I had been preparing for this trip for a while. Certain clothing—leather work gloves, boots, etc.—was required, and some other items seemed necessary to fully participate in the experience. I collected my outfit for the day over a couple of weeks, and I replaced my old engineer’s cap only the day before I arrived on the EBT property.
|The Engineer for an Hour at the Orbisonia, Pa., station (manipulated photo; click for larger image)|
I was directed to the roundhouse, where Mikado No. 15 (BLW #41,196, 1914) was being fired, oiled, and inspected for the 11 AM trip. My briefing consisted of a quick trip to the cab, where I was shown the Johnson bar (i.e., reversing lever), throttle, and valves for the train brake and engine brake. Apparently, it was assumed that anyone who had signed up to be Engineer for an Hour already knew something about locomotives. There were no safety instructions.
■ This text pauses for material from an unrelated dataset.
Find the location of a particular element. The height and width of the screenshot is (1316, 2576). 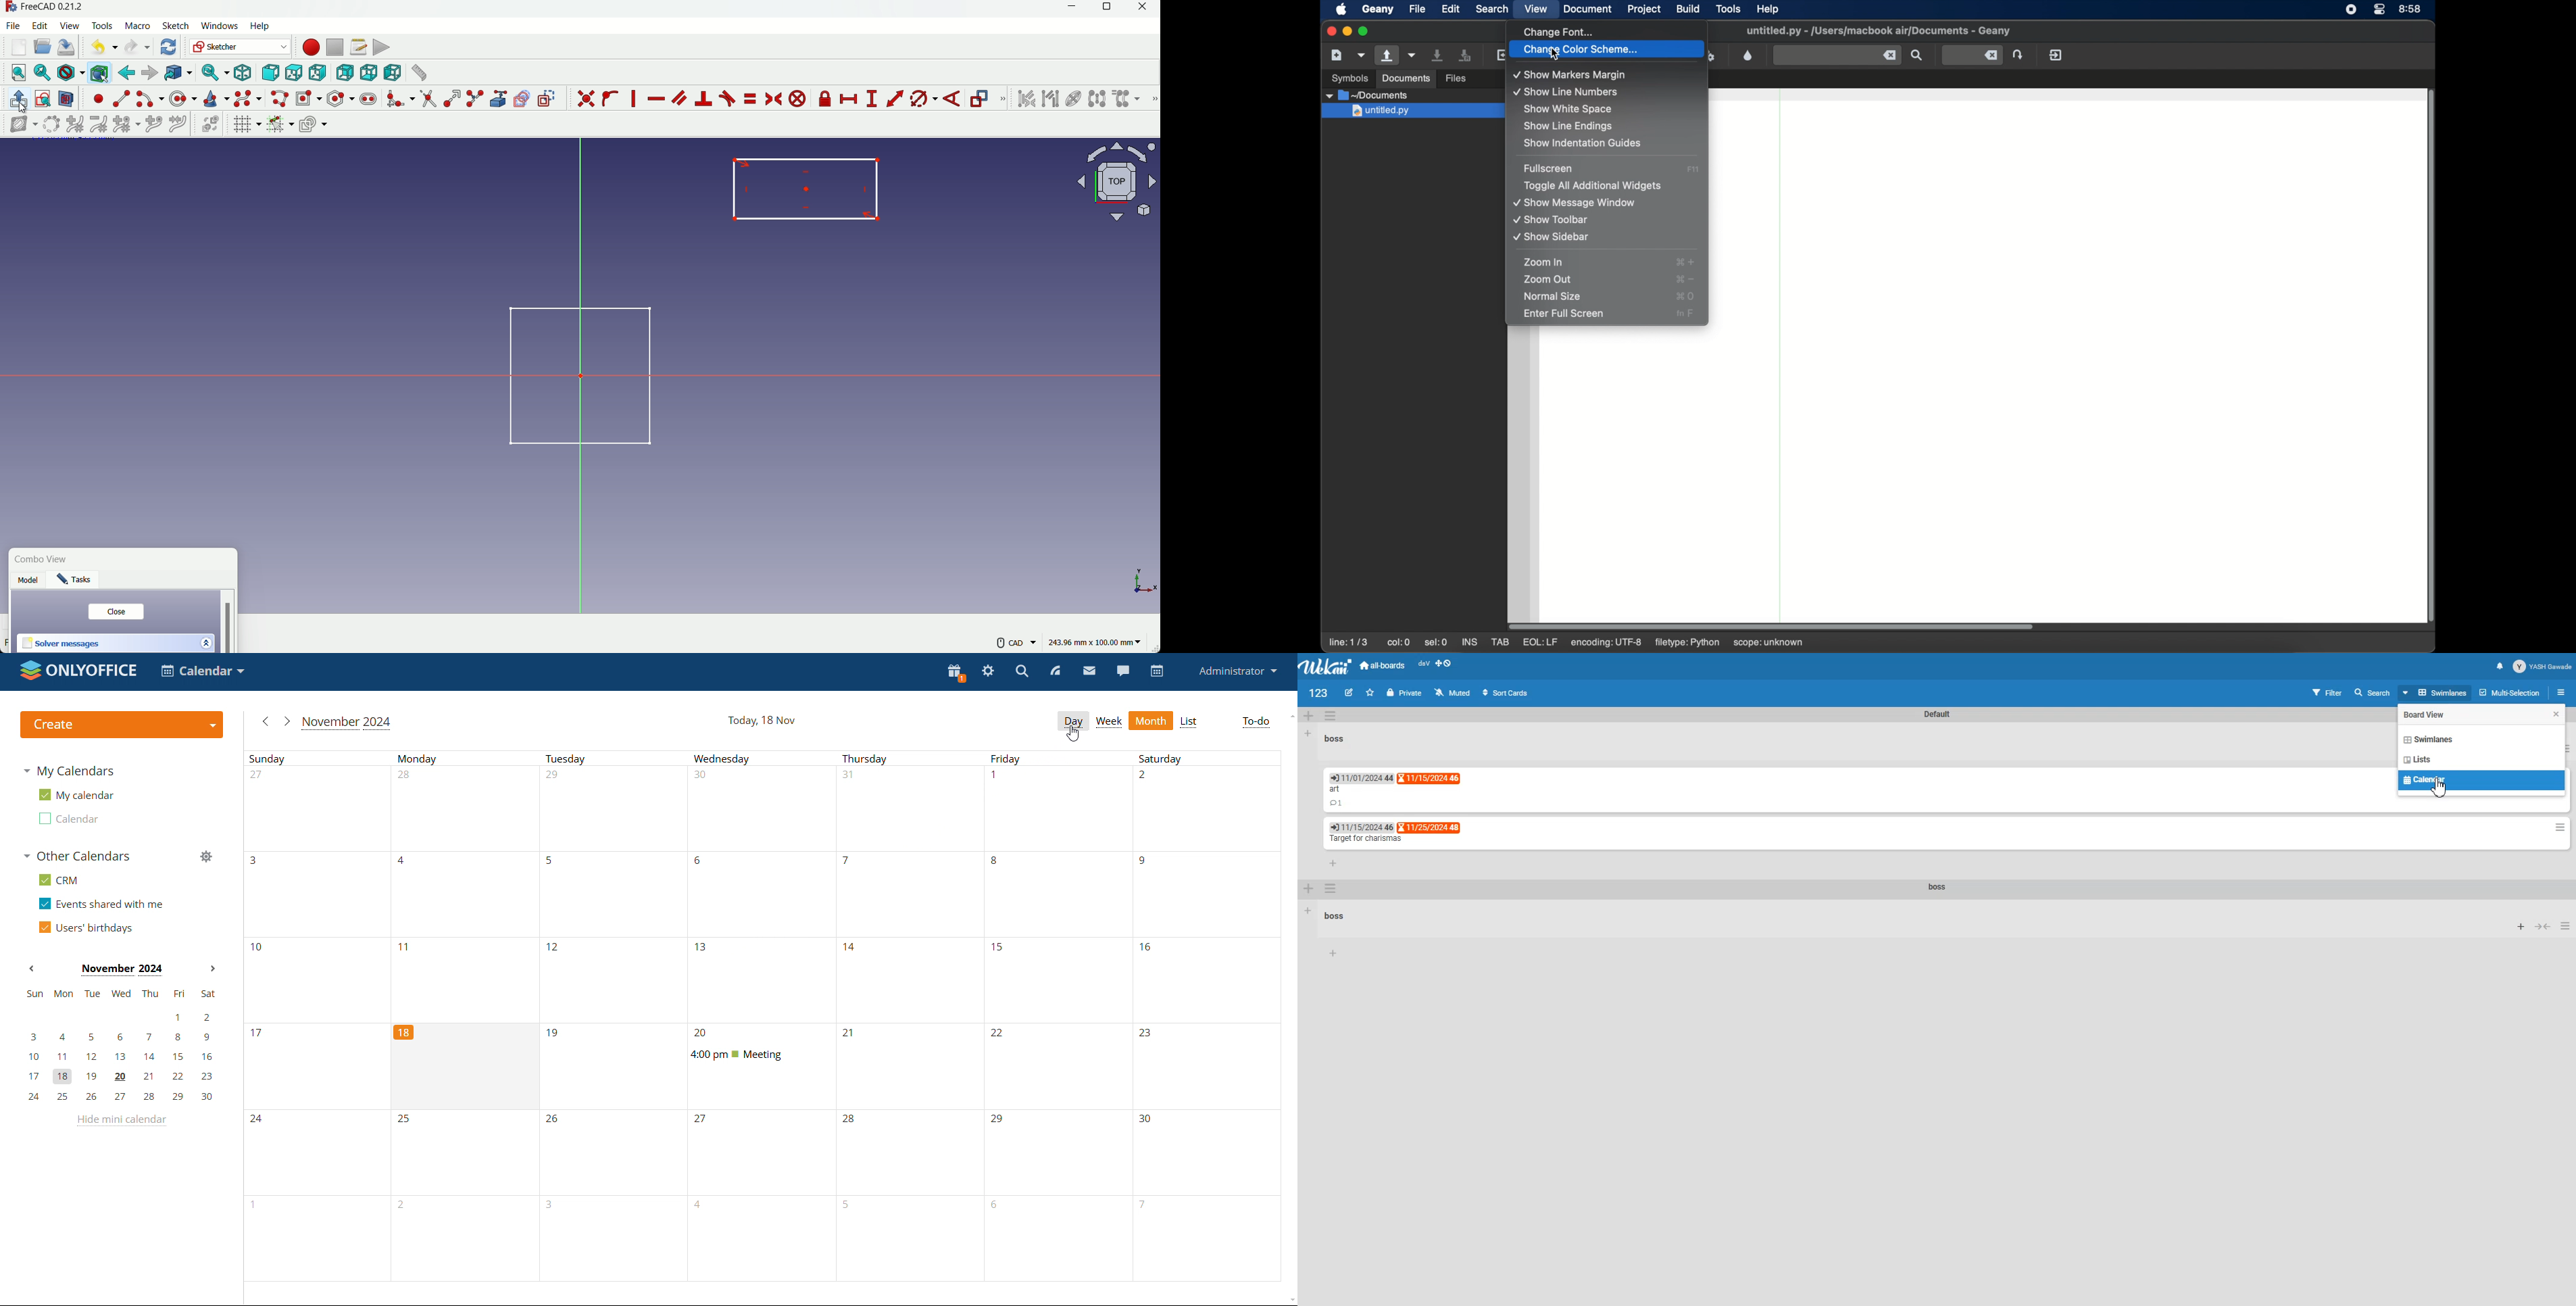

|Engineer’s side of the cab. My briefing was here in the roundhouse. A work light provide illumination.|
|No. 15 being readied in the roundhouse.|
Soon enough, the train was on its way to the station, where a handful of passengers were waiting to board.
|Train approaching the station for the 11 AM run.|
|No. 15 nearly ready for departure.|
The cab arrangement made it difficult to observe the engineer, however. To watch him, I had to stand on the narrow cab apron and grasp the handholds for dear life. It would have been easy to step off the apron and into the abyss. (In the picture above, the engineer can be seen in the cab window, and the fireman has one foot on the deck of the cab and one foot on the cab apron.)
The train ran about 5 miles, turned on a wye at a small park where it stopped for a few minutes, and then returned to the station after turning on another wye. On the return trip, I got to sit in the engineer’s seat. This was fun, but I had no intuition about what I should do. The locomotive had no speedometer, and the grades were hard to discern by eye. I couldn’t even determine for myself when to blow the whistle; there were no signs announcing upcoming grade crossings.Without crossing my fingers, however, I can say that I once controlled a real steam locomotive in revenue service.
By the way, the material describing the Engineer for an Hour program indicates that one would have the opportunity to shovel coal into the firebox. I didn’t get to do that, which was fine with me. I imagined that trying to fire the locomotive would have provided the greatest opportunity for personal embarrassment. Besides, that’s fireman’s work.
When the trip was over, I received a certificate testifying that I had indeed been Engineer for an Hour.
My day with the EBT was memorable, and I would certainly commend the Engineer for an Hour program to any serious steam fan. There was one very odd thing about the day, however. I never introduced myself to the crew, and they never introduced themselves to me.